The remarkable voice of Mongane Wally Serote

Mongane Wally Serote started a powerful and inspiring discussion at the Florida Regional Library on Thursday 6 February.

Librarians at the Florida Regional Library in Church Street were again the happy hosts of another famous author on the morning of Thursday 6 February.

Mongane Wally Serote, who typically introduces himself as merely ‘Wally’, addressed an audience of two schools and media representatives as well as fans on Thursday morning.

Wally had published at least 10 collections of poetry and released his fourth novel, Rumours, in 2013. He had also authored some academic essays and served as the chair of the parliamentary select committee for arts and culture. He also served as the CEO of Freedom Park, the national heritage site in Pretoria, until 2012.

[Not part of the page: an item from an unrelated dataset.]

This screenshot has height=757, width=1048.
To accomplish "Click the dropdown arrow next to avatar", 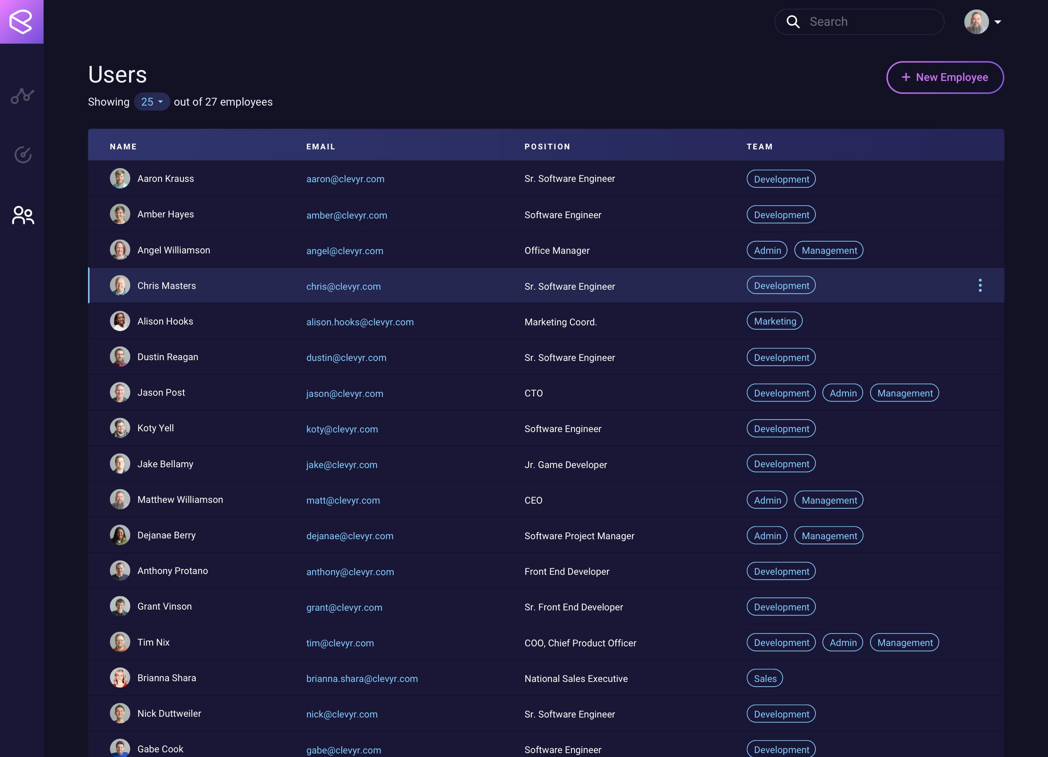I will pos(999,22).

Wally was a political activist, is one of the founding members of the Black Consciousness movement and had been imprisoned in solitary confinement.

The talk was organised by Florida Regional Library with the cooperation of Jacana Media, Wally’s publishers.

Wally started off by introducing himself and telling his story after which he took questions from the audience in order to start a discussion.

“At primary school, I had very good teachers that had us tell stories,” Wally said about how he started writing poetry.

“However, being influenced by European literature at school, I initially wrote a poem about snow and presented it to one of the teachers — she reprimanded me for writing about things that I have never experienced and advised me to write about what I experience, what I observe.”

Wally then started writing about Alexander, where he grew up, and continued writing poetry with themes of political activism, the development of black identity and portraying images of revolt and resistance.

“In 1976 I got a fullbright to study in the United States.

“I was afraid to be too influenced by my new American surroundings and approached an African professor to mentor me in African literature, to help me maintain my South African voice.”

“After prison I decided to abandon writing poetry and wrote my first novel, To every birth its blood, partly because writing about how we arrived at the situation in 1976 was to explain what that situation was, and what is to be done about it [from my perspective] — it was too long, I explored it too vastly for it to be poetry.

“We had to face a very big problem in South Africa — that being apartheid,” Wally said, who was acquainted at the time with liberals like Braam Fischer and Ingrid Jonker.

He says that his most prized literary achievement, having been awarded many prizes, was the Ingrid Jonker Poetry Prize.

“She was my friend, we were colleagues in writing, and I knew that this country didn’t do her good.”

Wally deemed it important during his conversation with the audience that South African youth further the work of Nelson Mandela and the Truth and Reconciliation Commission.

“Let us find a way to reach ourselves and understand these things that are put before us so that this country may never repeat the mistakes of the past.”